▶ What this task involves:
Arrange every line of the material below as a numbered list, leaving out the blank lines.

▶ Supplied information:
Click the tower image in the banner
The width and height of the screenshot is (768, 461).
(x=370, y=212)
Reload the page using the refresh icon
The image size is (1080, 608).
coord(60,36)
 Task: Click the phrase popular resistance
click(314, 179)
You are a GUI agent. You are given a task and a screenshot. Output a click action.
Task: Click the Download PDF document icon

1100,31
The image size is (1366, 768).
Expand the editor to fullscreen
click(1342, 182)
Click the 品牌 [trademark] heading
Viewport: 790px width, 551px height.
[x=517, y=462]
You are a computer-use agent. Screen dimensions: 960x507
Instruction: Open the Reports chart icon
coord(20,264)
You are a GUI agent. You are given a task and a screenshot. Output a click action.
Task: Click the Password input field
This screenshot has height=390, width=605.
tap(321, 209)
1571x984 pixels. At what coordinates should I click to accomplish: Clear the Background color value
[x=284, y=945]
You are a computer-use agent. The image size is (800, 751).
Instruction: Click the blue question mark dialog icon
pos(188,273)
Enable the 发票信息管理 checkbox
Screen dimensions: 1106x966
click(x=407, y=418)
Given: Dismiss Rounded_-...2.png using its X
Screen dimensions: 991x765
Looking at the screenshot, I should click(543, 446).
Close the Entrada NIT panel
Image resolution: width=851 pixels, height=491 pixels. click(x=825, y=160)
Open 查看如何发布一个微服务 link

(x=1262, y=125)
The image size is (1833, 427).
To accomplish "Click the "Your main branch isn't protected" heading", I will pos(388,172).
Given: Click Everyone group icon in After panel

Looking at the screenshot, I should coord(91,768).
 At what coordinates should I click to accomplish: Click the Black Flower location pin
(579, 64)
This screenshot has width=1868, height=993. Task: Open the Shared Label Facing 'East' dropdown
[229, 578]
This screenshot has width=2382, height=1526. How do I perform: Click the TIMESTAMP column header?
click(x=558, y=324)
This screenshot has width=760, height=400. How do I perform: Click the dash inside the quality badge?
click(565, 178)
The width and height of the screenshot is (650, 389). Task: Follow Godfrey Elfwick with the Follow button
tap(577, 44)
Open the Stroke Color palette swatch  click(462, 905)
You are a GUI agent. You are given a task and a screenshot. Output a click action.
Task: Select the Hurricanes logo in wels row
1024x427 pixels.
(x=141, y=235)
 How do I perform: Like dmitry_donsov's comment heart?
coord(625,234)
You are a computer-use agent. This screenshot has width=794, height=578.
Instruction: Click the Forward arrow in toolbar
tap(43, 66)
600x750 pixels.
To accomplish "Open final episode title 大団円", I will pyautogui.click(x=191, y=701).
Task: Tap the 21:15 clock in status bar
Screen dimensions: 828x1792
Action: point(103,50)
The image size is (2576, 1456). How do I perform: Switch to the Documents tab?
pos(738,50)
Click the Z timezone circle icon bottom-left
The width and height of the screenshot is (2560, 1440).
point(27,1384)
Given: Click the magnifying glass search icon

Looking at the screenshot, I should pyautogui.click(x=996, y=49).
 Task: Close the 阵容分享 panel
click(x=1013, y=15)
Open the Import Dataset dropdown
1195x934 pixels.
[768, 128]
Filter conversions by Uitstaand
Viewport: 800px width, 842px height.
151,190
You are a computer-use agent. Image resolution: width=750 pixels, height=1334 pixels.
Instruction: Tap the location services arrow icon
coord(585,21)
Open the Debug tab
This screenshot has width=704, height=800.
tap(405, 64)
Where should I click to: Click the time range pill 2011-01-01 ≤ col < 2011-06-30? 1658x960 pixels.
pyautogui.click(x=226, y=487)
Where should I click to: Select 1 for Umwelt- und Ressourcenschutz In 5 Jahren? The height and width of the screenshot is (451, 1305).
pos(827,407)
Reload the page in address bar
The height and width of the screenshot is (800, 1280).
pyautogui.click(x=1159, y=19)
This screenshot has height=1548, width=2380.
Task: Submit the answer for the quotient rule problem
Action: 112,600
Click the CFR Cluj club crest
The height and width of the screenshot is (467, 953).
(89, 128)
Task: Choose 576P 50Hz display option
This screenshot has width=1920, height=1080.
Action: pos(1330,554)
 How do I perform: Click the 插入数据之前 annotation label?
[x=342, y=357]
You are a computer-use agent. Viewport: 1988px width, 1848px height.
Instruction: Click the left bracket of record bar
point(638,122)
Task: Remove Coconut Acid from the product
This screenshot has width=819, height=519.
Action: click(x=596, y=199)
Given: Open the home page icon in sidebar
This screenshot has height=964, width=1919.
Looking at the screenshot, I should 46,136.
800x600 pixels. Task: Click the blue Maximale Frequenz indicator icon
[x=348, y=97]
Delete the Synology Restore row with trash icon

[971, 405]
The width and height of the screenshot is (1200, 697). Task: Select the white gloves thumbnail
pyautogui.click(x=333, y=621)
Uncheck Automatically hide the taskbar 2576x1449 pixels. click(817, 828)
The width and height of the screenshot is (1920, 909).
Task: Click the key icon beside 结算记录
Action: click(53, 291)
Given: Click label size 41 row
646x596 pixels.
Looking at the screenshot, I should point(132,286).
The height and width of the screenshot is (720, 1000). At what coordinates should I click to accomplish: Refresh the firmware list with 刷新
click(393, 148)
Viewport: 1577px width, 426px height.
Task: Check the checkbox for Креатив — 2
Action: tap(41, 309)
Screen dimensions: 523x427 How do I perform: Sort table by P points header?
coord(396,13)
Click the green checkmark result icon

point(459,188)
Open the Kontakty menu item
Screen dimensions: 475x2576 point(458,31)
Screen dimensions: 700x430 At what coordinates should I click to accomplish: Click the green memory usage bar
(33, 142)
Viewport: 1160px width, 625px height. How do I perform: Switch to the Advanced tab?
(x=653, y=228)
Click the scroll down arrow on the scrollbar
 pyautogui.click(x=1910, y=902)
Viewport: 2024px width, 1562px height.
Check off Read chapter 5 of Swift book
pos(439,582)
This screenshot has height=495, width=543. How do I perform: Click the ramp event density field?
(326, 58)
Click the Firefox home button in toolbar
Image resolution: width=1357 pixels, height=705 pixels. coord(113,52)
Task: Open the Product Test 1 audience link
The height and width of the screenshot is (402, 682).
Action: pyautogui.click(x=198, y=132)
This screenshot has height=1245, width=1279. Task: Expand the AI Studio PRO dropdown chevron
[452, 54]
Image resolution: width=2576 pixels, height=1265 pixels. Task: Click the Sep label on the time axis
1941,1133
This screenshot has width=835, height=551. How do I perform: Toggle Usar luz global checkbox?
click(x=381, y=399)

▶ Result for this task:
1. Click the tower image in the banner
2. The width and height of the screenshot is (768, 461).
3. (x=370, y=212)
4. Reload the page using the refresh icon
5. The image size is (1080, 608).
6. coord(60,36)
7.  Task: Click the phrase popular resistance
8. click(314, 179)
9. You are a GUI agent. You are given a task and a screenshot. Output a click action.
10. Task: Click the Download PDF document icon
11. 1100,31
12. The image size is (1366, 768).
13. Expand the editor to fullscreen
14. click(1342, 182)
15. Click the 品牌 [trademark] heading
16. Viewport: 790px width, 551px height.
17. [x=517, y=462]
18. You are a computer-use agent. Screen dimensions: 960x507
19. Instruction: Open the Reports chart icon
20. coord(20,264)
21. You are a GUI agent. You are given a task and a screenshot. Output a click action.
22. Task: Click the Password input field
23. This screenshot has height=390, width=605.
24. tap(321, 209)
25. 1571x984 pixels. At what coordinates should I click to accomplish: Clear the Background color value
26. [x=284, y=945]
27. You are a computer-use agent. The image size is (800, 751).
28. Instruction: Click the blue question mark dialog icon
29. pos(188,273)
30. Enable the 发票信息管理 checkbox
31. Screen dimensions: 1106x966
32. click(x=407, y=418)
33. Given: Dismiss Rounded_-...2.png using its X
34. Screen dimensions: 991x765
35. Looking at the screenshot, I should click(543, 446).
36. Close the Entrada NIT panel
37. Image resolution: width=851 pixels, height=491 pixels. click(x=825, y=160)
38. Open 查看如何发布一个微服务 link
39. (x=1262, y=125)
40. The image size is (1833, 427).
41. To accomplish "Click the "Your main branch isn't protected" heading", I will pos(388,172).
42. Given: Click Everyone group icon in After panel
43. Looking at the screenshot, I should coord(91,768).
44.  At what coordinates should I click to accomplish: Click the Black Flower location pin
45. (579, 64)
46. This screenshot has width=1868, height=993. Task: Open the Shared Label Facing 'East' dropdown
47. [229, 578]
48. This screenshot has width=2382, height=1526. How do I perform: Click the TIMESTAMP column header?
49. click(x=558, y=324)
50. This screenshot has width=760, height=400. How do I perform: Click the dash inside the quality badge?
51. click(565, 178)
52. The width and height of the screenshot is (650, 389). Task: Follow Godfrey Elfwick with the Follow button
53. tap(577, 44)
54. Open the Stroke Color palette swatch  click(462, 905)
55. You are a GUI agent. You are given a task and a screenshot. Output a click action.
56. Task: Select the Hurricanes logo in wels row
57. 1024x427 pixels.
58. (x=141, y=235)
59.  How do I perform: Like dmitry_donsov's comment heart?
60. coord(625,234)
61. You are a computer-use agent. This screenshot has width=794, height=578.
62. Instruction: Click the Forward arrow in toolbar
63. tap(43, 66)
64. 600x750 pixels.
65. To accomplish "Open final episode title 大団円", I will pyautogui.click(x=191, y=701).
66. Task: Tap the 21:15 clock in status bar
67. Screen dimensions: 828x1792
68. Action: point(103,50)
69. The image size is (2576, 1456). How do I perform: Switch to the Documents tab?
70. pos(738,50)
71. Click the Z timezone circle icon bottom-left
72. The width and height of the screenshot is (2560, 1440).
73. point(27,1384)
74. Given: Click the magnifying glass search icon
75. Looking at the screenshot, I should pyautogui.click(x=996, y=49).
76.  Task: Close the 阵容分享 panel
77. click(x=1013, y=15)
78. Open the Import Dataset dropdown
79. 1195x934 pixels.
80. [768, 128]
81. Filter conversions by Uitstaand
82. Viewport: 800px width, 842px height.
83. 151,190
84. You are a computer-use agent. Image resolution: width=750 pixels, height=1334 pixels.
85. Instruction: Tap the location services arrow icon
86. coord(585,21)
87. Open the Debug tab
88. This screenshot has width=704, height=800.
89. tap(405, 64)
90. Where should I click to: Click the time range pill 2011-01-01 ≤ col < 2011-06-30? 1658x960 pixels.
91. pyautogui.click(x=226, y=487)
92. Where should I click to: Select 1 for Umwelt- und Ressourcenschutz In 5 Jahren? The height and width of the screenshot is (451, 1305).
93. pos(827,407)
94. Reload the page in address bar
95. The height and width of the screenshot is (800, 1280).
96. pyautogui.click(x=1159, y=19)
97. This screenshot has height=1548, width=2380.
98. Task: Submit the answer for the quotient rule problem
99. Action: 112,600
100. Click the CFR Cluj club crest
101. The height and width of the screenshot is (467, 953).
102. (89, 128)
103. Task: Choose 576P 50Hz display option
104. This screenshot has width=1920, height=1080.
105. Action: pos(1330,554)
106.  How do I perform: Click the 插入数据之前 annotation label?
107. [x=342, y=357]
108. You are a computer-use agent. Viewport: 1988px width, 1848px height.
109. Instruction: Click the left bracket of record bar
110. point(638,122)
111. Task: Remove Coconut Acid from the product
112. This screenshot has width=819, height=519.
113. Action: click(x=596, y=199)
114. Given: Open the home page icon in sidebar
115. This screenshot has height=964, width=1919.
116. Looking at the screenshot, I should 46,136.
117. 800x600 pixels. Task: Click the blue Maximale Frequenz indicator icon
118. [x=348, y=97]
119. Delete the Synology Restore row with trash icon
120. [971, 405]
121. The width and height of the screenshot is (1200, 697). Task: Select the white gloves thumbnail
122. pyautogui.click(x=333, y=621)
123. Uncheck Automatically hide the taskbar 2576x1449 pixels. click(817, 828)
124. The width and height of the screenshot is (1920, 909).
125. Task: Click the key icon beside 结算记录
126. Action: click(53, 291)
127. Given: Click label size 41 row
128. 646x596 pixels.
129. Looking at the screenshot, I should point(132,286).
130. The height and width of the screenshot is (720, 1000). At what coordinates should I click to accomplish: Refresh the firmware list with 刷新
131. click(393, 148)
132. Viewport: 1577px width, 426px height.
133. Task: Check the checkbox for Креатив — 2
134. Action: tap(41, 309)
135. Screen dimensions: 523x427 How do I perform: Sort table by P points header?
136. coord(396,13)
137. Click the green checkmark result icon
138. point(459,188)
139. Open the Kontakty menu item
140. Screen dimensions: 475x2576 point(458,31)
141. Screen dimensions: 700x430 At what coordinates should I click to accomplish: Click the green memory usage bar
142. (33, 142)
143. Viewport: 1160px width, 625px height. How do I perform: Switch to the Advanced tab?
144. (x=653, y=228)
145. Click the scroll down arrow on the scrollbar
146.  pyautogui.click(x=1910, y=902)
147. Viewport: 2024px width, 1562px height.
148. Check off Read chapter 5 of Swift book
149. pos(439,582)
150. This screenshot has height=495, width=543. How do I perform: Click the ramp event density field?
151. (326, 58)
152. Click the Firefox home button in toolbar
153. Image resolution: width=1357 pixels, height=705 pixels. coord(113,52)
154. Task: Open the Product Test 1 audience link
155. The height and width of the screenshot is (402, 682).
156. Action: pyautogui.click(x=198, y=132)
157. This screenshot has height=1245, width=1279. Task: Expand the AI Studio PRO dropdown chevron
158. [452, 54]
159. Image resolution: width=2576 pixels, height=1265 pixels. Task: Click the Sep label on the time axis
160. 1941,1133
161. This screenshot has width=835, height=551. How do I perform: Toggle Usar luz global checkbox?
162. click(x=381, y=399)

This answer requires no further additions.